SAN DIEGO, a modestly sized city of 1.3 million, is billed as both “America’s Favourite Summer City” and “America’s Most Liveable City”. Now it’s building a reputation as a gay hub, with a big Pride weekend every July.
Just 200km south of Los Angeles and another 45 minutes on to the Mexican border town of Tijuana, the most noticeable thing driving into San Diego for Pride weekend was the churches. I’ve never seen this number of the big churches lit up at night in rainbow colours or draped in rainbow flags in any other city.
The gay business district is mainly around the Hillcrest area, a 10-minute car ride from the downtown area, where most of the hotels are conveniently sandwiched together around the slightly seedy and kitsch Fifth Avenue.
The town itself is cute, if nothing special. Much of the city is stock-standard Americana. What remains of the beautiful, original buildings dating back to the 1800s are sandwiched between newer, shinier, less visually pleasing towers. Yet San Diego retains a chilled-out attitude long gone from sister cities LA and San Francisco.
A major gay attraction of the eighth biggest city in the US is its lengthy and extremely cruisey Black’s Beach. Located at Torrey Pines, about halfan-hour’s ride from downtown, it’s a strenuous clamber down a steep cliffside to the beach, so remember to save some water and energy for the arduous climb back up, too. The beach offers waters warm enough to linger in (though with an abundance of kelp) and the not-so-hidden bushes area is busy, busy, busy.
Come July and summertime, it’s Pride. To kick off a weekend of rainbow celebrations, DILF at the historic Rail Bar (a gay landmark since the 1960s) on the Friday evening was suitably sweaty and the perfect way to get the packed crowds horned-up.

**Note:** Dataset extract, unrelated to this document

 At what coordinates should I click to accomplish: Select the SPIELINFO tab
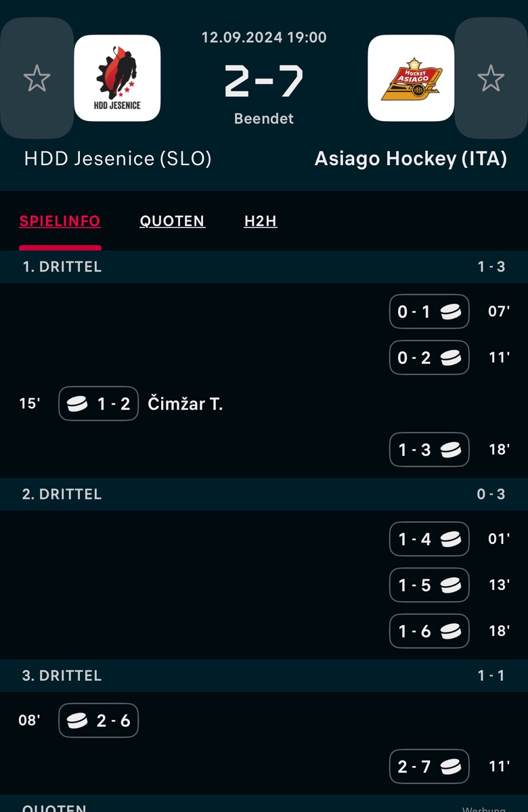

San Diego Pride, the following Saturday afternoon, was a vast street parade. Noticeably absent from proceedings was sex appeal. Unlike other city’s events, this was rather sedate. Instead, we saw many floats dedicated to families, cheerleading teams, high schools – and, there they were again, churches.

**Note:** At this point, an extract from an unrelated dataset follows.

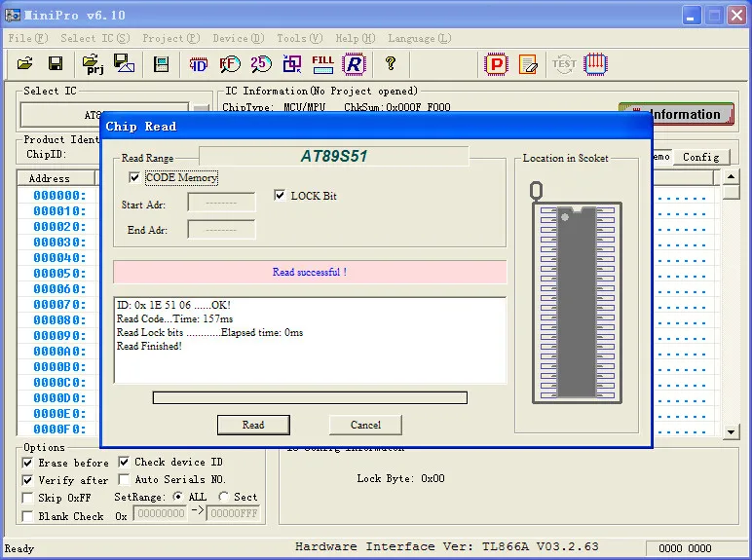
Task: Select the Sect range radio button
Action: click(224, 497)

Afterwards, the crowds moved on to the Pride Festival (with paid admission) where there were stalls, performances and blazing sun. Make sure you take plenty of sunscreen if you want to survive San Diego Pride without irreversible tan lines, chronic sunstroke or worse.
After the Pride Parade and Festival, party-goers had two options. One, Party On The Pier, was staged by the ubiquitous White Party group, best described as the American version of a WE party. Many in the San Diego LGBTIQ community voiced concerns that the Pier party tickets were overpriced and offered very little, but paying crowds throbbed along regardless.

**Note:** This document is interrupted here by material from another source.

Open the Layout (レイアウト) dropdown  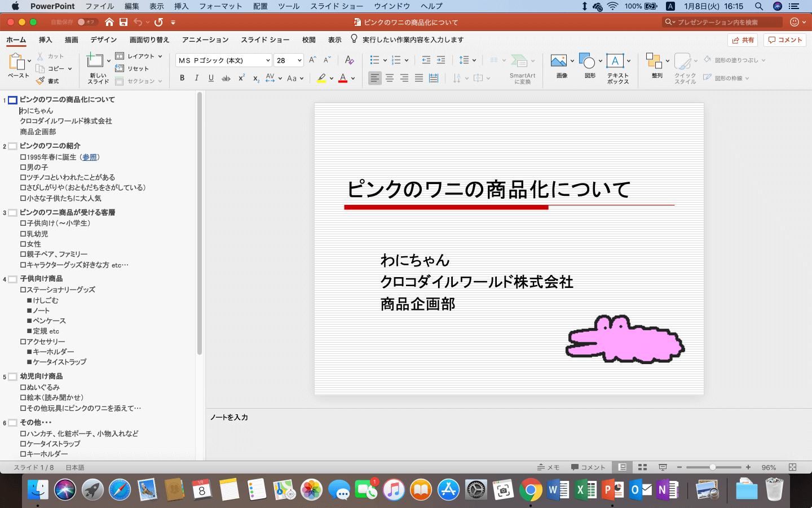pyautogui.click(x=139, y=56)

The second option, with many good reports, was the Happiness Tea Dance And Escapade Boat Cruise, devised by promoter Joe Whittaker. On a perfect summer’s evening it hosted hundreds of hotties on a four-hour boat cruise around San Diego Harbour with a special
appearance by none other than Cher – well, Chad Michaels from Drag Race doing Cher, alongside Aussie drag DJ, Kitty Glitter.
As a travel writer and music journalist, my only small complaint was, as with most American gay events, the music. The beats never dare stray too far towards sexy, perhaps for fear of sexualizing the crowd. Instead, they stay a tad too impotent and cheesy. Over the Pride weekend there were more histrionic Whitney Houston remixes spun than were played when the diva was alive and high-kicking in the 1980s. Still, the crowds lapped it up, so I went with it and, in the end, Whitney’s stomping anthem It’s Not Right (But It’s Okay), which originally demolished dancefloors back in the 1990s, never sounded better.
Again, there were two rival events on the final day of the Pride weekend. One was a pool party, free for staff who’d worked at Pride as a thank you, and $20 for everyone else. While that was admirable and community-minded, it struggled to compete against an event hosted by one of the city’s major tourist attractions: San Diego Zoo. Entry to the zoo party included entry to the zoo as well so, for a few hours around twilight, gaggles of gays giggled at the horny meerkats alongside moms with prams and retirees revving up their mobility scooters.
The Zoo Party was both dress-up and dress down – buff Americans sporting animal prints, zebra leggings, puppy masks, lion tails…”
The Zoo Party was both dress-up and dress down – acres of topless, buff American men sporting skimpy animal prints, zebra leggings, puppy masks, lion tails and pretty much everything else that might normally be sold at the San Diego Zoo giftshop.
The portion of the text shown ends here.